Klier CM, Rosenblum KL, Zeller M, Steinhardt K, Bergemann N, Muzik M. Depress. Anxiety 2008; 25(8): 718-724.

Copyright

(Copyright © 2008, John Wiley and Sons)

DOI

10.1002/da.20419

PMID

unavailable

Abstract

Background: Persistence of postpartum depression (PPD) carries potential adverse implications for the emerging mother–child relationship and for child development. Methods: This study was designed to investigate factors related to the onset and persistence of PPD; in particular, we examined the cumulative effect of a range of psychosocial risk factors in predicting chronic PPD symptoms.
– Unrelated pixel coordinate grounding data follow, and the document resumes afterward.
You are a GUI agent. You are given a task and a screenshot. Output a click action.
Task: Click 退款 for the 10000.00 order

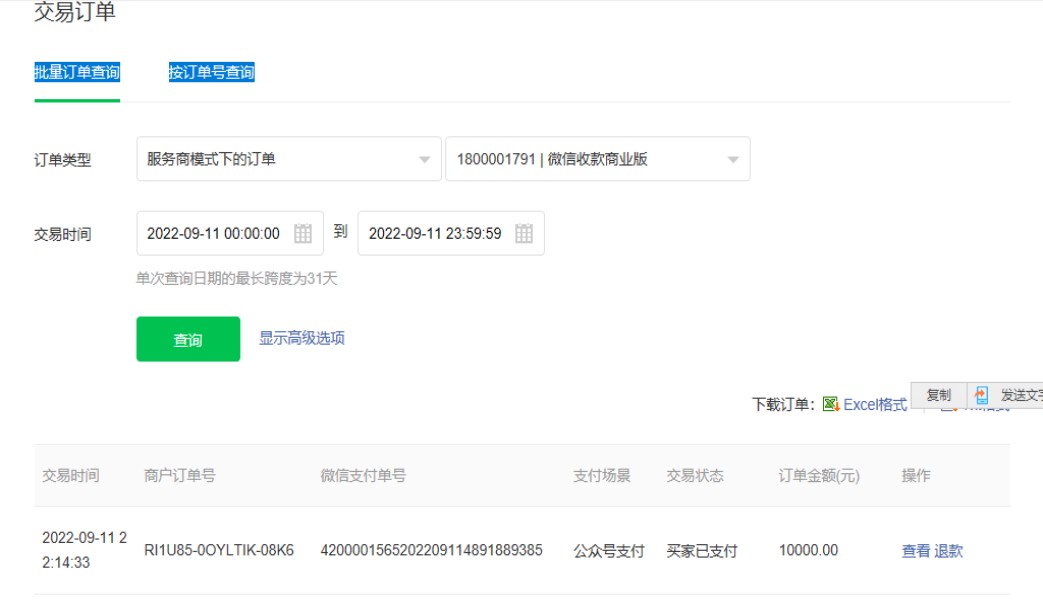[948, 551]
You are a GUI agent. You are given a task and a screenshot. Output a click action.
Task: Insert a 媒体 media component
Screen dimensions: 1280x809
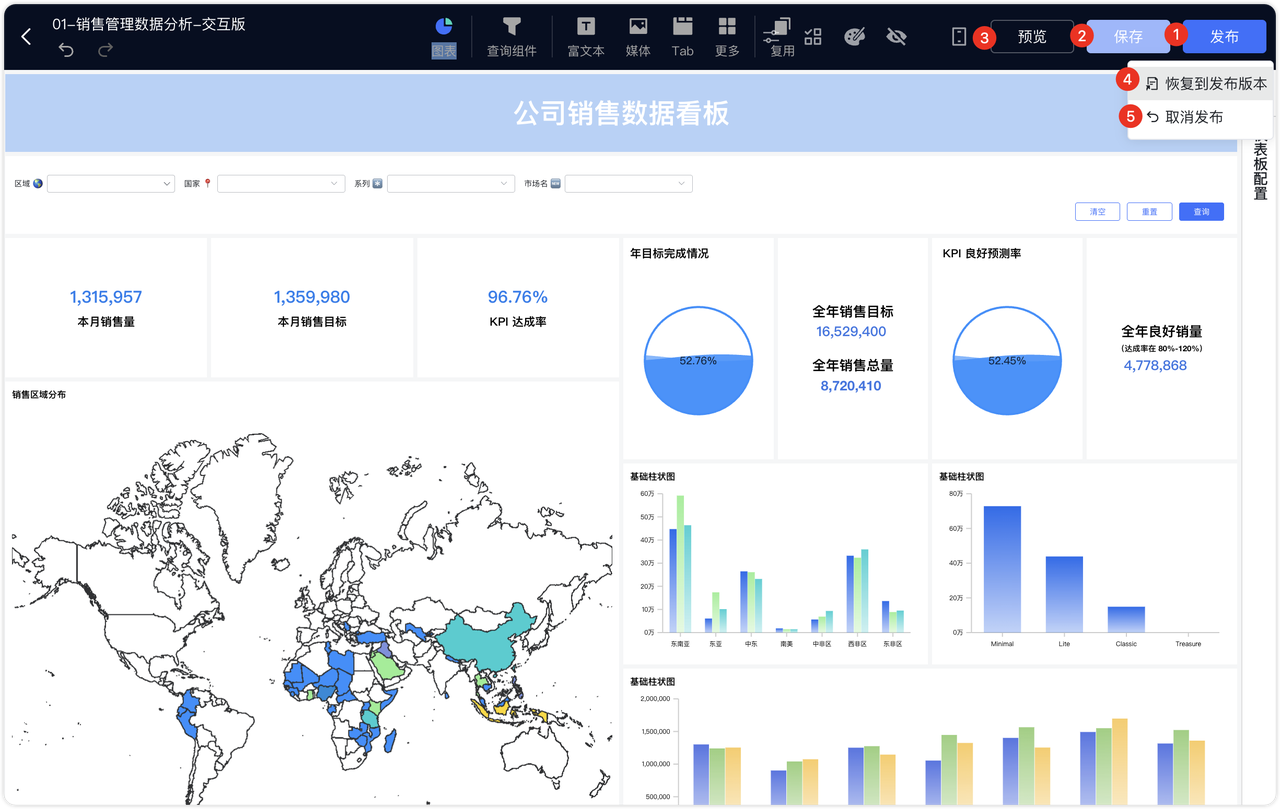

One hundred and five women were interviewed at three assessment periods: within the first days after childbirth, at 6 months, and at 18 months postpartum. Results: Depressive symptoms at 6 months predicted 18 months depressive symptoms, even when controlling for the contribution of maternal depression at birth. Psychosocial risk had a moderating influence on the stability of depressive symptomatology. Women with two or more risk factors at birth were more likely to have stable depressive symptomatology across the infants' first 18 months of life. Conclusion: To prevent a chronic course of PPD it may be necessary to identify both depressive symptoms and relevant psychosocial risk factors. Depression and Anxiety 25:718–724, 2008. © 2008 Wiley-Liss, Inc.